Applied Behavioral Science:

  • What is it? A growing number of organizations perform ‘applied behavioral science’: they take behavioral science insights and apply them to help businesses or other types of client (or indeed their own organization) to solve problems, optimize processes, or achieve other outcomes such as improving employee wellbeing.
  • Where are the jobs? Dedicated behavioral science consultancies perform this type of ‘applied’ work for a client base – clients can be businesses, healthcare organizations, or others. Consultancies usually have a specialism – examples include communications (see Schwa for an example), strategy consulting (see The Behavioral Architects) or marketing (see Rare Consulting). Alternatively, large businesses, governments and other organizations often establish their own internal behavioral science teams to perform applied work instead of working with a consultancy. Government teams apply insights to areas as diverse as policymaking, sustainability and international development. Usually, both consultancies and internal teams would perform their own research as well as applying it.
  • What are the roles? These roles can be fluid, especially given the combination of research and application. An Applied Behavioral Scientist in a consultancy, for example, might perform any combination of: liaising with clients to understand the commercial issues at hand and the needs of the client; formulating a project plan, tailored to the commercial backdrop of the specific client and industry; gathering and analysing data; interpreting results and using them to generate insights to answer the question at hand; and formulating these in an engaging and comprehensible way to deliver to clients.

Of course, not all jobs fall neatly into these categories. Firstly, since organizations in different fields increasingly create internal roles tailored to their own needs, ‘Behavioral Scientist’ roles are far from uniform. Equally, there are many more unusual contexts for behavioral science, such as behavioral scientist roles within the military or the SIS.

The distinction is often blurred between behavioral science and data science, and there are certainly overlaps between the two – namely, both may involve using quantitative research methods and statistical analysis to generate insightful results. There are two key differences, however, the first (and perhaps more obvious) of which lies in the psychological basis for behavioral science work. While pure data science can be performed to a high standard using a knowledge of statistics alone, behavioral science also requires a careful understanding of psychological factors (and in particular, cognitive biases) in order to fully understand the impact of your output and to apply it appropriately and usefully.

The second difference is a little more nuanced. While data science relies on driving quantitative results from data sets, behavioral science relies more closely on the ability to place technical results and complex data within a more theoretical context. Behavioral scientists are trained to ask the right questions, to interrogate the data (and the answers which it produces), and to both view and communicate the results within a framework of theory and theorizing.

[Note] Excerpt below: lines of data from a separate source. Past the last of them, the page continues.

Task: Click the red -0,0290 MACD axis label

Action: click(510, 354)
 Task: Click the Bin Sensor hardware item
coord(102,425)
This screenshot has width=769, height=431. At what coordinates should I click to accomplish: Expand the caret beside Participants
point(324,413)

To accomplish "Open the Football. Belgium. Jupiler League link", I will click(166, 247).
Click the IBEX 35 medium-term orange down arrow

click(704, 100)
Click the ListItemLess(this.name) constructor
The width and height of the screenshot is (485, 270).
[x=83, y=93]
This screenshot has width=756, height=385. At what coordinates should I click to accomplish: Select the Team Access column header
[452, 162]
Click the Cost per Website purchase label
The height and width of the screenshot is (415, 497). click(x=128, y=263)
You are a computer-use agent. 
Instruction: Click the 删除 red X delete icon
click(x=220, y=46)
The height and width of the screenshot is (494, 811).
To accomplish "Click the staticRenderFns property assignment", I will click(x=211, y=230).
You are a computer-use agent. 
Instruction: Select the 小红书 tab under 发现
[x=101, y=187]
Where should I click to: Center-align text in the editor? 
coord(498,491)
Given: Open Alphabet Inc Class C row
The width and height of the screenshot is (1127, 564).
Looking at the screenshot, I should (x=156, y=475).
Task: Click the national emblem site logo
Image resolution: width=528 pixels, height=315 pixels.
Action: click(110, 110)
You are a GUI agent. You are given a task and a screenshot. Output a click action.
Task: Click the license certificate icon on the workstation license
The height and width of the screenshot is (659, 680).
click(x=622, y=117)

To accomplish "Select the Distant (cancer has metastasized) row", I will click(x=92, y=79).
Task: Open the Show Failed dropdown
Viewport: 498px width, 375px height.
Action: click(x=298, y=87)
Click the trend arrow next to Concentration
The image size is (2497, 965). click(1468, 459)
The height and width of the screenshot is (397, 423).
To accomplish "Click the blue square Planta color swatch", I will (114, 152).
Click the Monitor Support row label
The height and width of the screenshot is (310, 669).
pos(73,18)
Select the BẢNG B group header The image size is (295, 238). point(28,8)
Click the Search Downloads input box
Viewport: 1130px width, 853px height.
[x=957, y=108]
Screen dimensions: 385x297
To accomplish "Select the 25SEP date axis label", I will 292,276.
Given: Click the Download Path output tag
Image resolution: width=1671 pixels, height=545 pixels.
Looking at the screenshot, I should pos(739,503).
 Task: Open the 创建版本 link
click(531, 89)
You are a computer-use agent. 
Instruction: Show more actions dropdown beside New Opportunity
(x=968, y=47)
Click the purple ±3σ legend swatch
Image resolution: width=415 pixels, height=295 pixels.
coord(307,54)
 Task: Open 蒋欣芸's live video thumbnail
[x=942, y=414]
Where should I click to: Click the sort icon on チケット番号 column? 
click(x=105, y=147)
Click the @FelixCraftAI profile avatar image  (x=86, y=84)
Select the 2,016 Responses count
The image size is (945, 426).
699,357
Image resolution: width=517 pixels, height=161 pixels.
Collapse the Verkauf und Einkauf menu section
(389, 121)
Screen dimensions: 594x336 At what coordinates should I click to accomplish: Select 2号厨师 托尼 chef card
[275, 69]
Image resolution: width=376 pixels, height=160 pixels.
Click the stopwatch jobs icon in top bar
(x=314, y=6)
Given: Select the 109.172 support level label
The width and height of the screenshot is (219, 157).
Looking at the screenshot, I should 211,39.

While the field remains relatively young, as we have seen, it is nonetheless experiencing a surge in popularity. Larger companies, in particular, often receive huge numbers of applications for jobs, and competition can be fierce. For applicants who are new to the field, it can be difficult to find Behavioral Scientist positions in the first place. This is exacerbated given that many companies currently struggle to accurately pinpoint the candidates who will work best for them in these roles (and to be sure whether they actually want Data Scientists or Behavioral Scientists). For this reason, many companies bring in ‘middle men’ like Behiring, whose expertise can be valuable in reducing the chance of misselling a role (or a candidate).

As a candidate, it can be valuable to gain experience where possible, in order to improve your technical knowledge and also to make yourself a little more distinctive. Taking on some unpaid research in spare time is often valuable – many researchers are more than willing to accept an extra pair of hands on a busy project-and it can significantly improve your skillset, as well as being a positive way of expanding your network.

In addition, a number of companies now offer the opportunity to attend short courses or summer schools (Cowry Consulting, to name just one), or paid internships. These can be useful in establishing a clearer picture of the types of projects performed by these companies, and of their culture and motivations.

There are a myriad of conferences and talks taking place annually across the globe. Attending one or more of these can boost your knowledge of behavioral science and help to spark interest in potential specialisms. These events can also be a fantastic opportunity to network.

How Do I Know Which Behavioral Science Role Is The One For Me?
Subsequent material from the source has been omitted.